Required actions:
a: In the story about the Parkinson's patient, where did Mr. Glas travel from to reach Berlin?
b: In the story about the Parkinson's patient, condense the paragraph beginning "Mr. Glas has Parkinson's disease" into a short bulleted list that keeps its main facts.
c: Carry the story about the Parkinson's patient forward from its final sentence with the next few paragraphs.

‘All right, Mr. Glas*, we’ll switch you on now.’ The young neurologist is carrying an old-fashioned electronic device the size of a first-generation mobile phone. ‘I’m just going to check your battery status.’ Mr. Glas nods. The 68-year old man is exhausted. He travelled all the way to Berlin from a village in Brandenburg. Now, the doctor is moving closer, with the device still in his hand. Mr. Glas knows what’s coming and slightly bends forward to meet the neurologist half way. The doctor presses a button on the device. ‘You’re back on.’
Mr. Glas has Parkinson’s disease. He was diagnosed ten years ago after noticing a stiffness and slight shaking of his right hand. He was given Levodopa, a dopamine replacement drug commonly prescribed to alleviate the symptoms. It worked, but only for a while. After only a couple years the effect of the drug seemed to come in waves and Mr. Glas started noticing twitches in his arm that he couldn’t control. This was when he first came to the university hospital to be seen by experts of the movement disorders clinic. This was when he first heard about deep brain stimulation.

Given information:
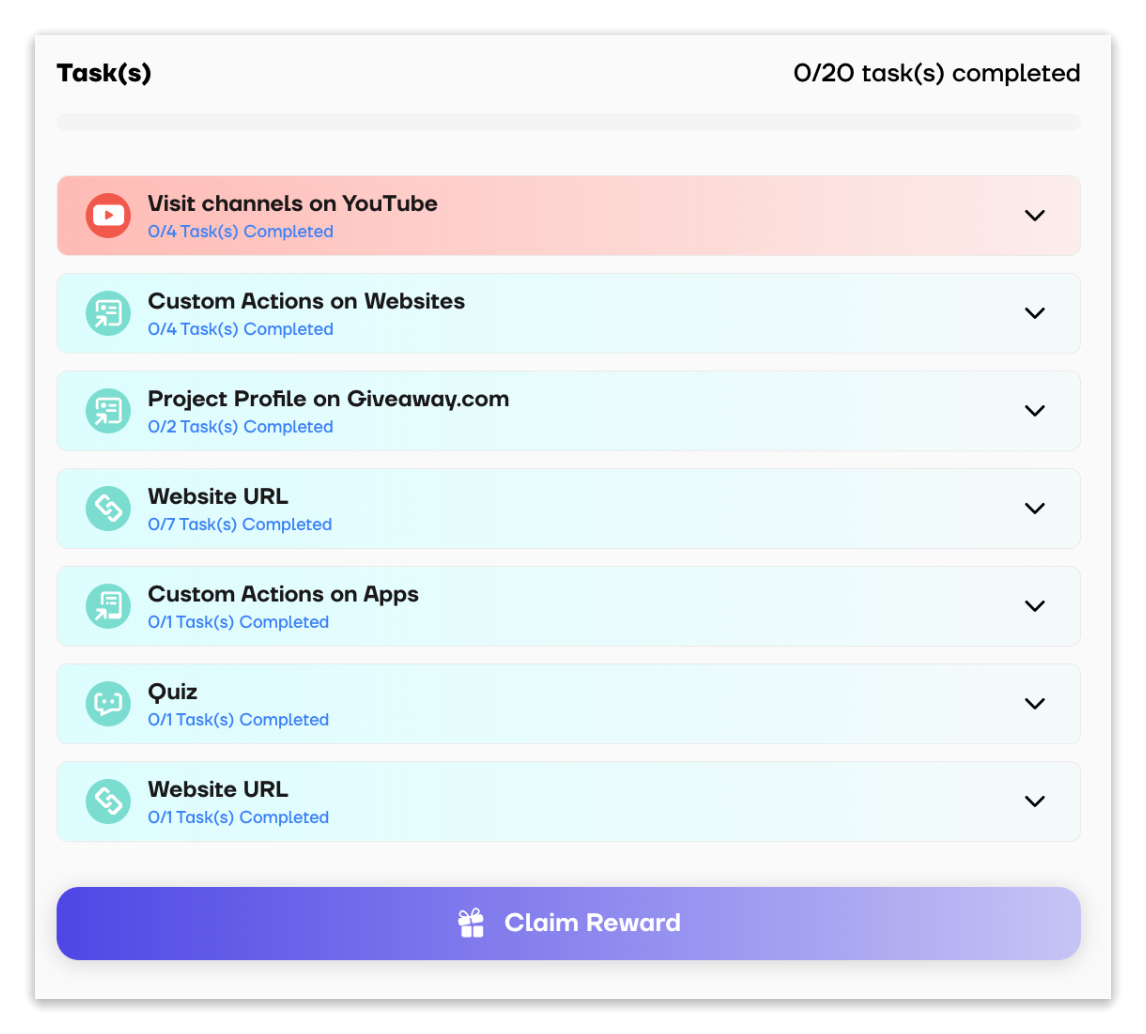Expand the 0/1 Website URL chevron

Expected outputs:
a: He traveled from a village in Brandenburg.

b:
- Mr. Glas was diagnosed with Parkinson's disease ten years ago, after noticing stiffness and slight shaking in his right hand.
- He was given Levodopa, a dopamine replacement drug commonly prescribed for the symptoms.
- The drug worked for a while, but after a couple of years its effect seemed to come in waves, and he began having uncontrollable twitches in his arm.
- He then went to the university hospital's movement disorders clinic, where he first heard about deep brain stimulation.

c:
Deep brain stimulation (DBS) has become one of the most exciting and rapidly expanding fields in neurosurgery. Today, it is applied as therapy for a growing range of neurological and psychiatric disorders like Parkinson’s disease, dystonia, chronic pain, Tourette’s syndrome, obsessive-compulsive disorder and depression. However, the mechanisms underling it’s functioning are still only poorly understood. Leading neuroscientists all over the world are working full-speed to help decipher the neural network and hierarchies underlying this powerful treatment. But neuroscience can learn more from DBS: the treatment provides a unique opportunity to study the brain from the inside rather than from its surface or through a low-resolution 3D MRI-image, opening a rare window to the deepest structures of the brain. In patients with Parkinson’s, neural recordings of DBS electrodes are now used to inform about the representation and processing of movement, motivation and emotion in the brain.

How to switch on movement: DBS as a treatment for Parkinson’s Disease
Parkinson’s disease is the second most common neurodegenerative disease. Around 1 in 1000 people is affected in Europe, the majority of cases being male. It manifests in core symptoms such as bradykinesia (general slowness of movement), postural instability (difficulties to maintain balance), rigidity or tremor. Often one side of the body is affected first and symptoms spread to the other side as disease progresses.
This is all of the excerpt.